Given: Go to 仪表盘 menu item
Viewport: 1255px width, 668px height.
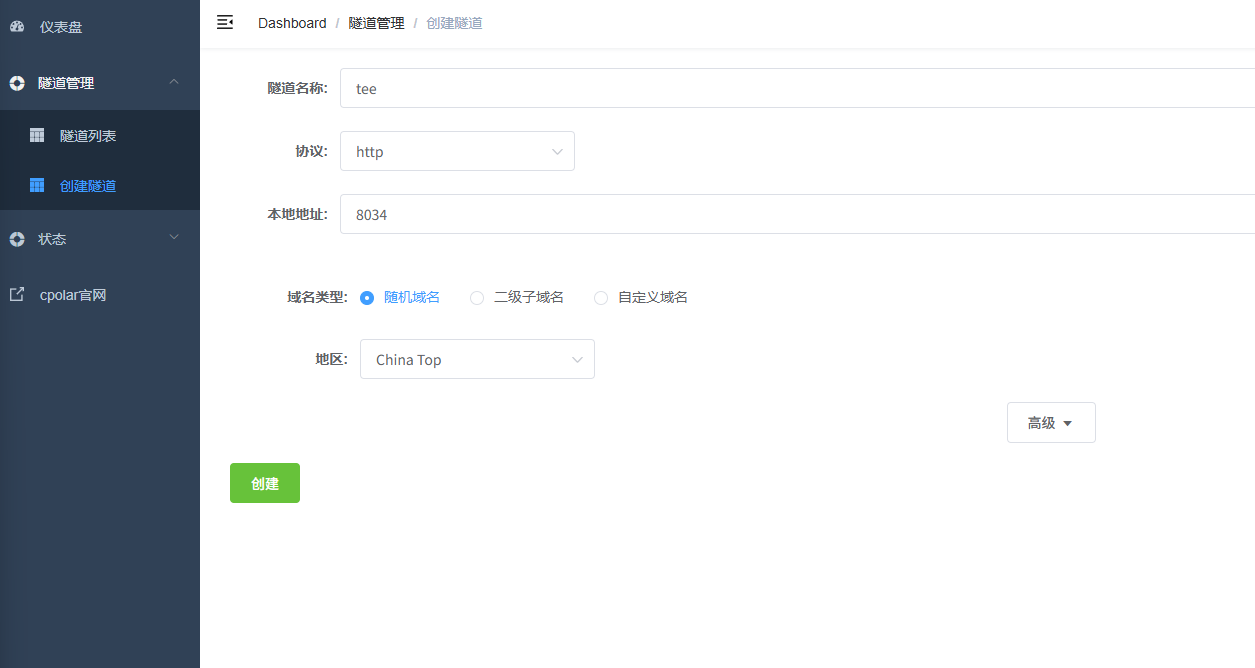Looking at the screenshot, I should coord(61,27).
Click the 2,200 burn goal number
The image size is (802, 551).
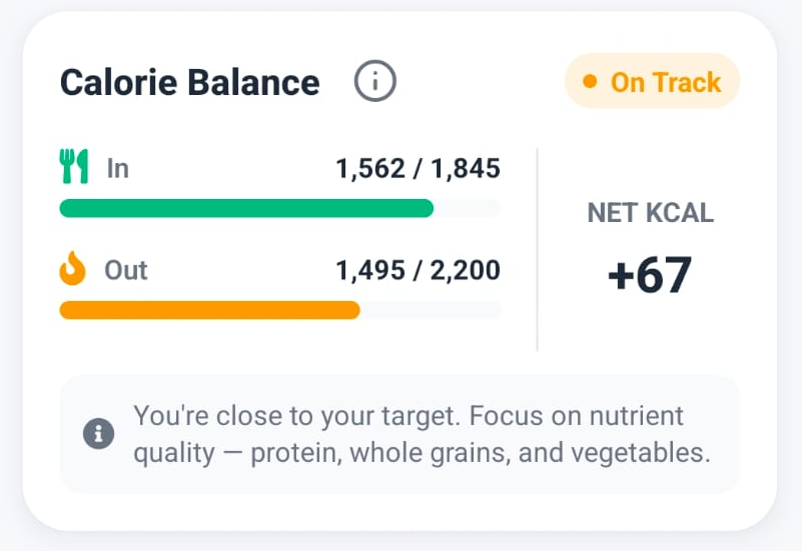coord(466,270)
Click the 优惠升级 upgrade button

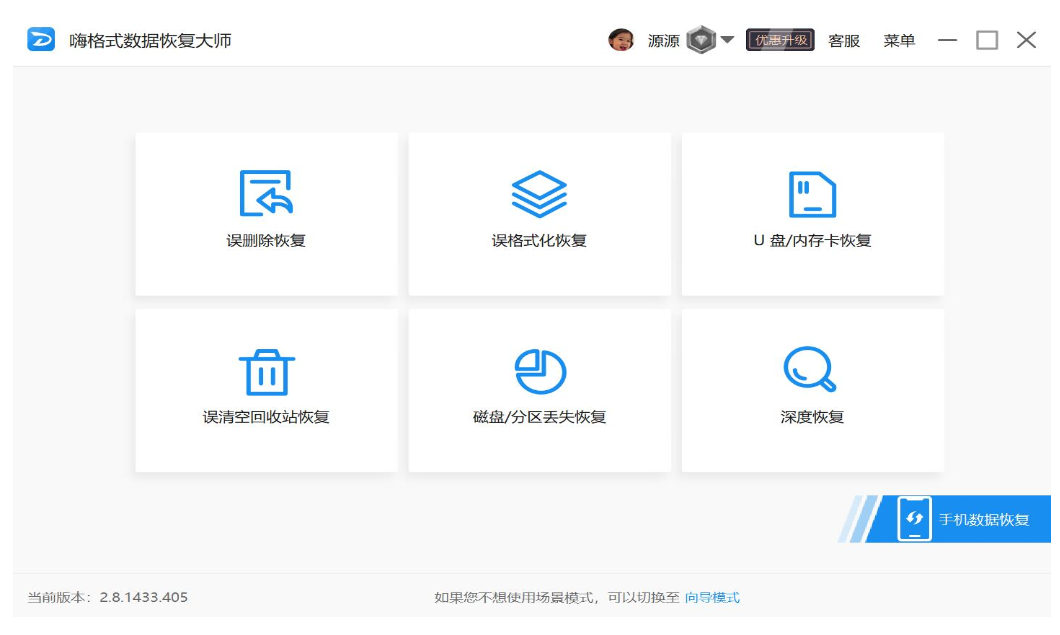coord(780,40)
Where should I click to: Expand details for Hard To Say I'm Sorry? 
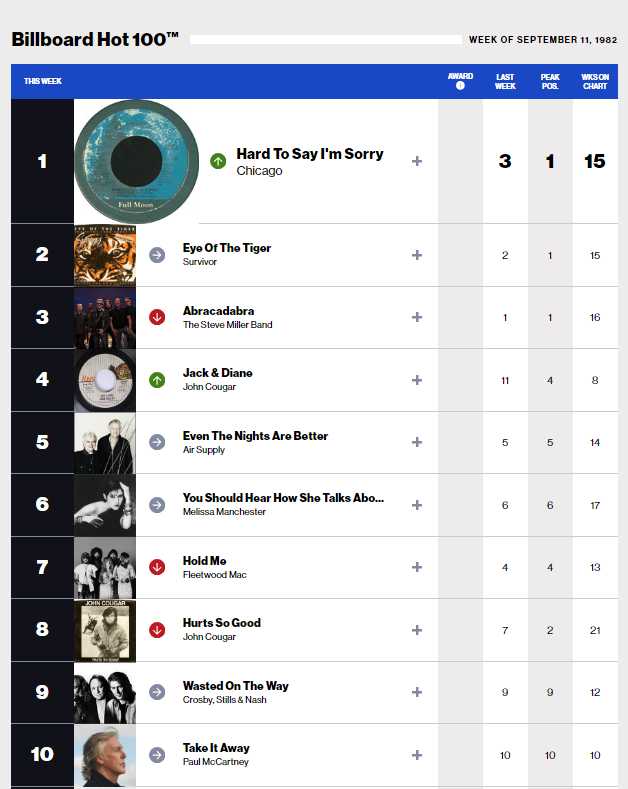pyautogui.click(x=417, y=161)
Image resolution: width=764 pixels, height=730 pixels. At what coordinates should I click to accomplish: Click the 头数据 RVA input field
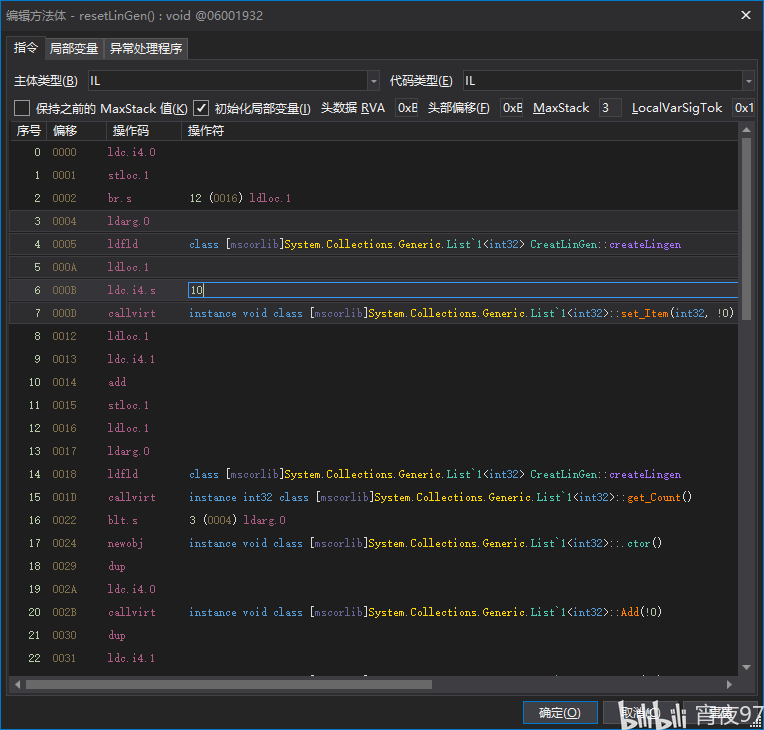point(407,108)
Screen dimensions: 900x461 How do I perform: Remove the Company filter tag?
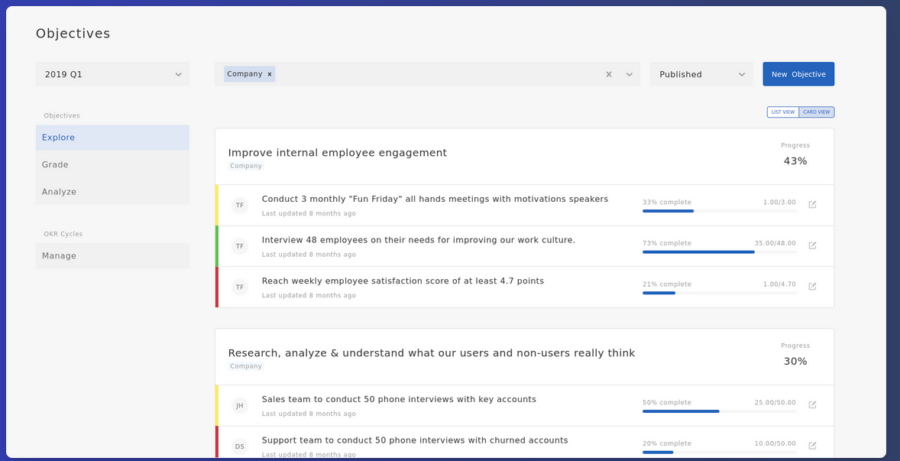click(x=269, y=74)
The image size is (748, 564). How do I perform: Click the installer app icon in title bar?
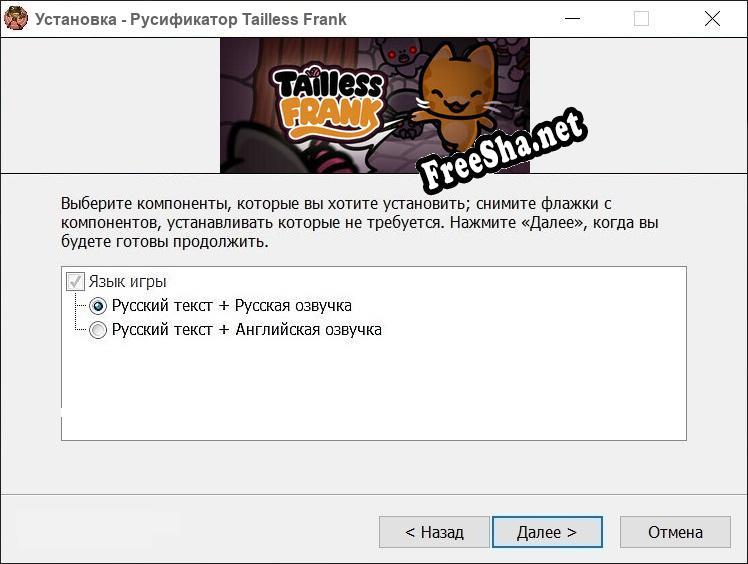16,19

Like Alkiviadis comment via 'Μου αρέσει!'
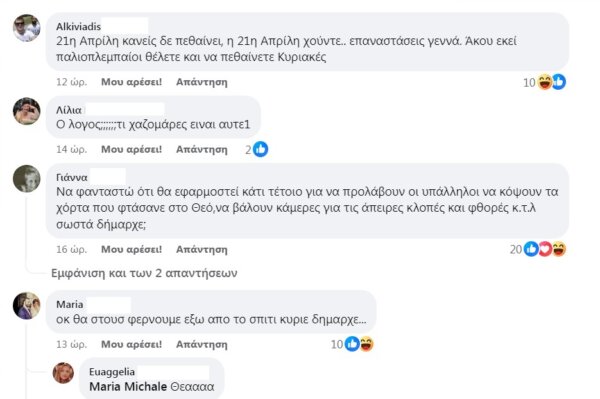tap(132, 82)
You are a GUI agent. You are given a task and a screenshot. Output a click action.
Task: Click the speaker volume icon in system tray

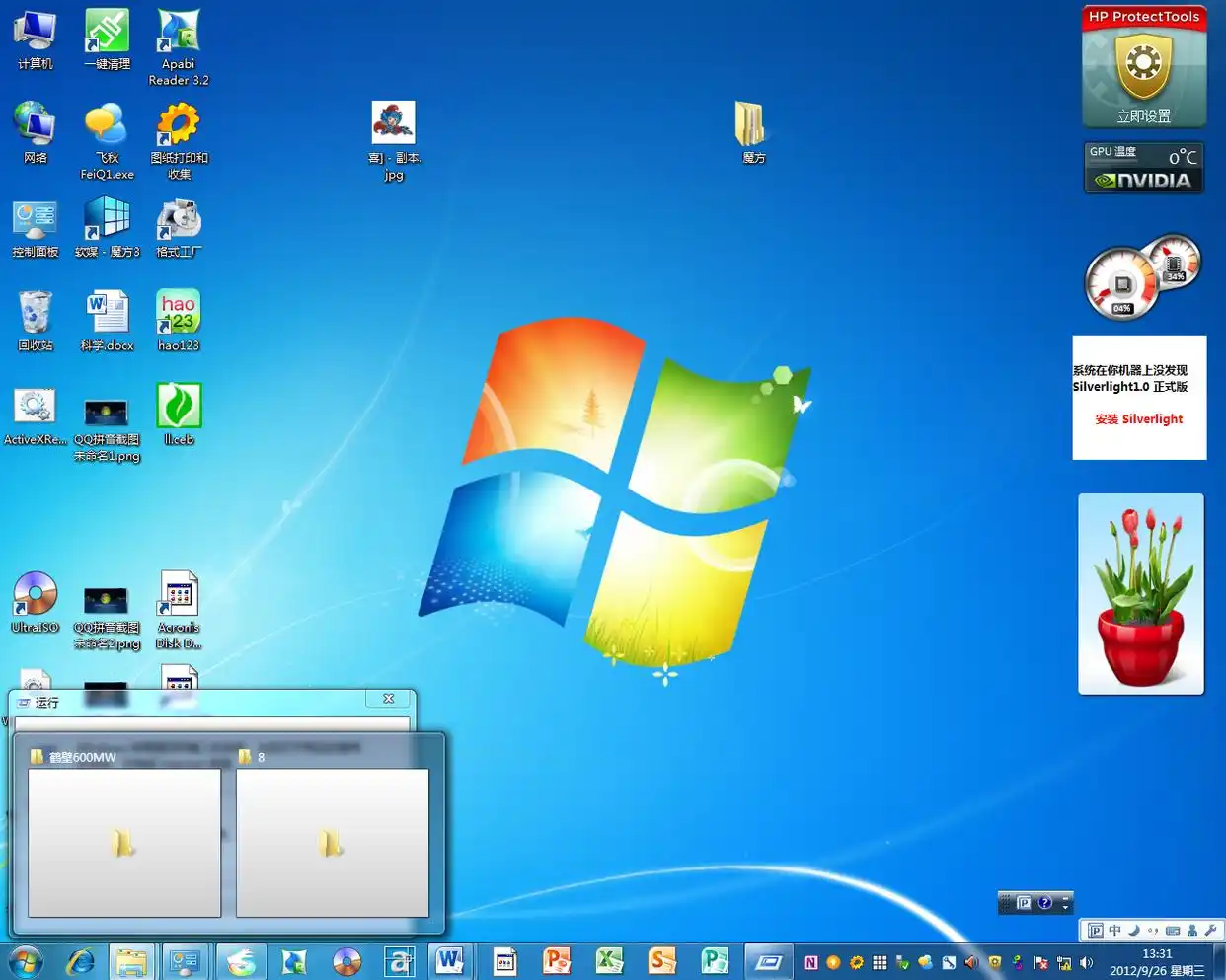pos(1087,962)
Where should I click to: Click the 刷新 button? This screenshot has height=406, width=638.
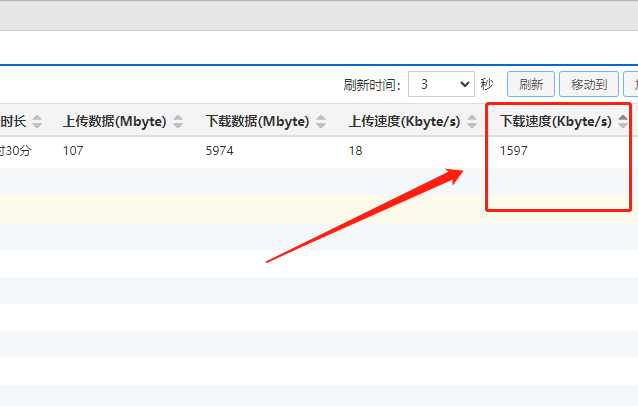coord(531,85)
==================================================
◆ **EXERCISE GOAL**: Once the images are dropped, set down the remaining material word for word.

◆ **OUTPUT OF THE EXERCISE**:
Given: Go to 仪表盘 menu item
Viewport: 1255px width, 668px height.
Looking at the screenshot, I should coord(61,27).
Click the 2,200 burn goal number
The image size is (802, 551).
coord(466,270)
Click the 优惠升级 upgrade button

coord(780,40)
Where should I click to: Expand details for Hard To Say I'm Sorry? 
pyautogui.click(x=417, y=161)
Image resolution: width=764 pixels, height=730 pixels. At what coordinates should I click to accomplish: Click the 头数据 RVA input field
point(407,108)
Screen dimensions: 900x461 How do I perform: Remove the Company filter tag?
click(x=269, y=74)
The image size is (748, 564). How do I perform: Click the installer app icon in title bar?
16,19

Like Alkiviadis comment via 'Μου αρέσει!'
tap(132, 82)
You are a GUI agent. You are given a task and a screenshot. Output a click action.
Task: Click the speaker volume icon in system tray

pos(1087,962)
Where should I click to: Click the 刷新 button? This screenshot has height=406, width=638.
coord(531,85)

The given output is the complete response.